> [Raw data]
────────────────────────────────────────
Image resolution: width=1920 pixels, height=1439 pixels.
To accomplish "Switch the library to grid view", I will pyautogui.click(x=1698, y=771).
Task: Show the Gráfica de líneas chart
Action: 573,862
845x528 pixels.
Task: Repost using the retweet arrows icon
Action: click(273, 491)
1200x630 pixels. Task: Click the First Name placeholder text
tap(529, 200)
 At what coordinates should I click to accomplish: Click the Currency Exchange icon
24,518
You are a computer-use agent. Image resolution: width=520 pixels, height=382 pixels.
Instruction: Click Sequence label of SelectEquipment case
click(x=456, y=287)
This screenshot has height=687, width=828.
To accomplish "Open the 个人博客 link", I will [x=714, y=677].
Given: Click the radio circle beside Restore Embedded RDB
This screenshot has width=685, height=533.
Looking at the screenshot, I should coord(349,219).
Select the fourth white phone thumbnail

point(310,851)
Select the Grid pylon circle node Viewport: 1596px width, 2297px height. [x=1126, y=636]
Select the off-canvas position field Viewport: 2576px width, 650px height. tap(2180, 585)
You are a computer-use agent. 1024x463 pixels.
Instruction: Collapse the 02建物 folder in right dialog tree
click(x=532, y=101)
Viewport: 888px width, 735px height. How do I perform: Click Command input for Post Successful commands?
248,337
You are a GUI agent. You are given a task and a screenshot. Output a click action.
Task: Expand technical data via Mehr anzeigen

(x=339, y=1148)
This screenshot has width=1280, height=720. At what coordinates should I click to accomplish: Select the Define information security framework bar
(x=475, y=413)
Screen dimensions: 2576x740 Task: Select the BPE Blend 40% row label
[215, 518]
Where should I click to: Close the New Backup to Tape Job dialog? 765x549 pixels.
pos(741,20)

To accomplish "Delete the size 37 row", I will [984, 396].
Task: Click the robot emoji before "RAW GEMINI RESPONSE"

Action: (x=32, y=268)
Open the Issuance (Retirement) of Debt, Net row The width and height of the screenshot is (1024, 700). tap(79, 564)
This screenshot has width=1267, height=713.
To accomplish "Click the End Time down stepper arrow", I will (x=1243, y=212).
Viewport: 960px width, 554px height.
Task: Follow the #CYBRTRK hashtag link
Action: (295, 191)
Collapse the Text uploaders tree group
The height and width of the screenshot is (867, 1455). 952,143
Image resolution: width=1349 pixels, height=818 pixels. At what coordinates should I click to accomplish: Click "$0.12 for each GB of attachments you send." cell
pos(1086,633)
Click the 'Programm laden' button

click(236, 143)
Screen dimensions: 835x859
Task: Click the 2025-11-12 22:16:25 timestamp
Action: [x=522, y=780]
────────────────────────────────────────
> [Directions] Your reply should hold every line from the data that contains "circle", copied in full.

> [Output below]
Given: Click the radio circle beside Restore Embedded RDB
Select the Grid pylon circle node Viewport: 1596px width, 2297px height. [x=1126, y=636]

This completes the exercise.